Allergiker fluchen: Die Pollenbelastung ist für viele hart zu ertragen. Sogar Menschen, die sonst nichts spüren, rotzen und husten. Der feine Blütenstaub legt sich derzeit überall nieder.
Sichtbar werden die pflanzlichen Spuren auf Autos, Fensterbänken und Gehwegen. In Salzburg sorgte das für ein besonderes Naturschauspiel. Laut dem lokalen Pollenwarndienst kam es zum sogenannten "Schwefelregen". Dabei handelt es sich um ein natürliches Frühlingsphänomen: Große Mengen von Pollen – vor allem von Fichten, Tannen und Föhren – werden durch den Wind verbreitet und anschließend vom Regen aus der Luft gewaschen. Dadurch entsteht der typische gelbliche Belag.
Auch in Wien hinterließ der Blütenstaub seine Spuren: Am Freitag zogen sich gelbe Spuren am Asphalt und an den Autos.
"Ich habe mich schon gewundert, warum mein Auto wieder komplett dreckig ist, obwohl ich es erst frisch gewaschen hatte", erzählt eine Salzburgerin im "Heute"-Talk. Eine junge Mutter aus Wien-Margareten: "Unser Auto sieht aus, als wären wir damit durch die Sahara gefahren."
Für die Betroffene ist der Pollenflug jedoch weit mehr als nur ein Ärgernis: Wegen ihrer Allergie kämpft sie jedes Jahr mit Beschwerden wie Asthma und entzündeten Augen. "Teilweise beginnt es schon im Februar", schildert sie. Auch in ihrem Umfeld würden immer mehr Menschen über ähnliche Symptome klagen.
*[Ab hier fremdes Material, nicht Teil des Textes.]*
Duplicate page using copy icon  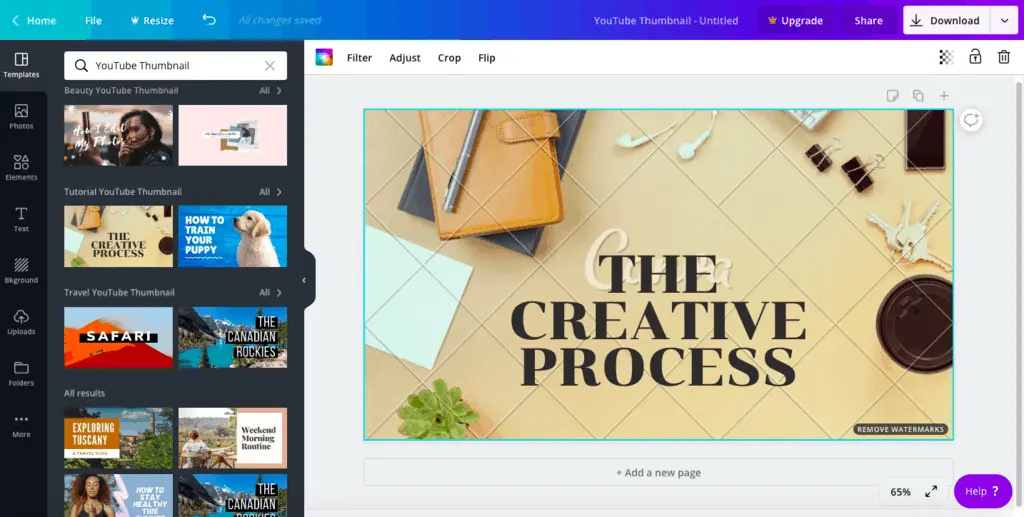(x=918, y=96)
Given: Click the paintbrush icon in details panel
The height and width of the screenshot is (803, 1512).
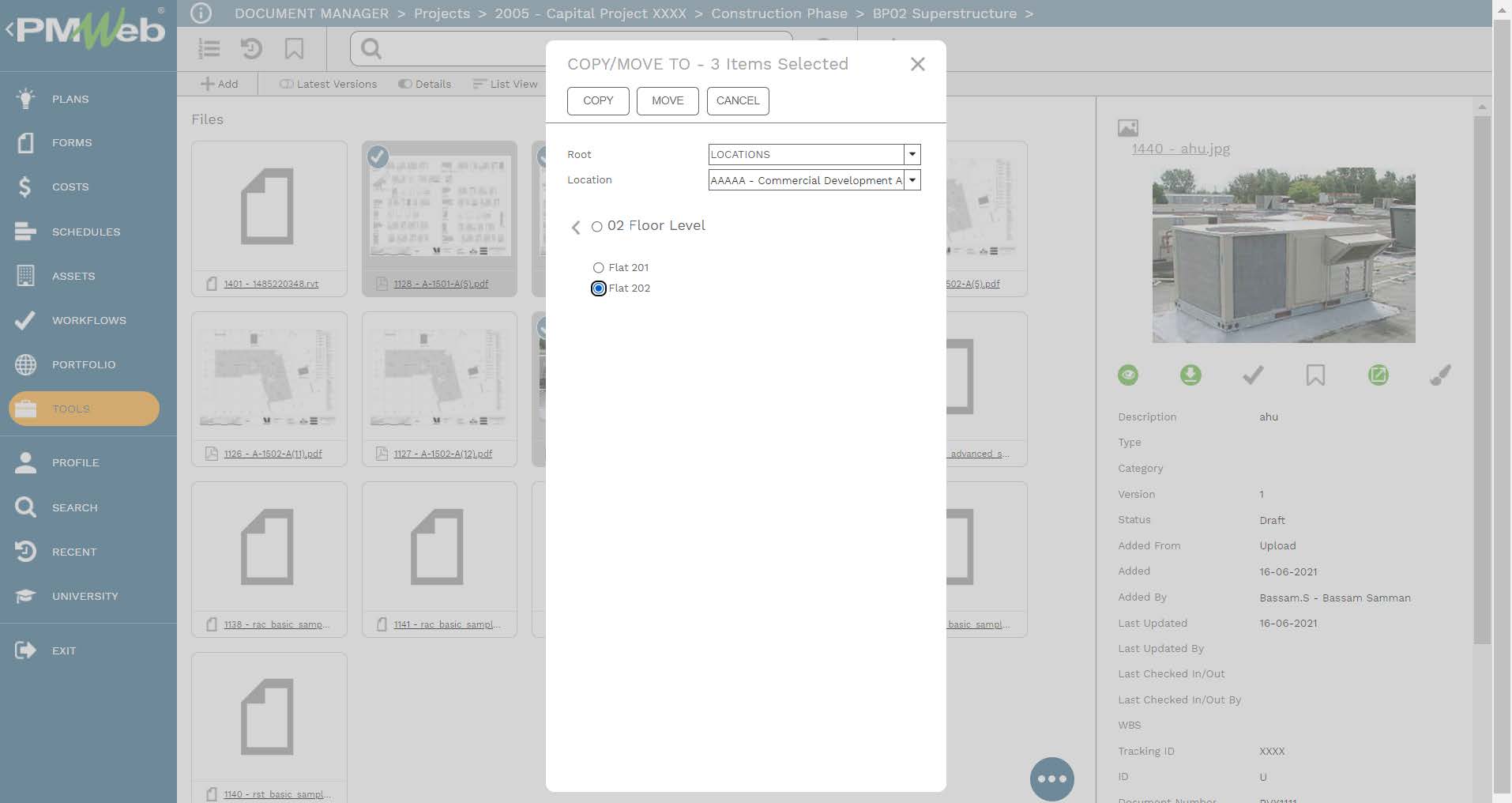Looking at the screenshot, I should click(x=1440, y=375).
In Österreich leidet rund ein Viertel der Bevölkerung an einer Allergie. Pollen, insbesondere von Gräsern, stellen dabei die Hauptursache dar. Besonders häufig lösen dabei Pollen – vor allem von Gräsern – Beschwerden aus. Symptome wie tränende Augen, Niesen oder Atemprobleme nehmen in dieser Zeit oft deutlich zu.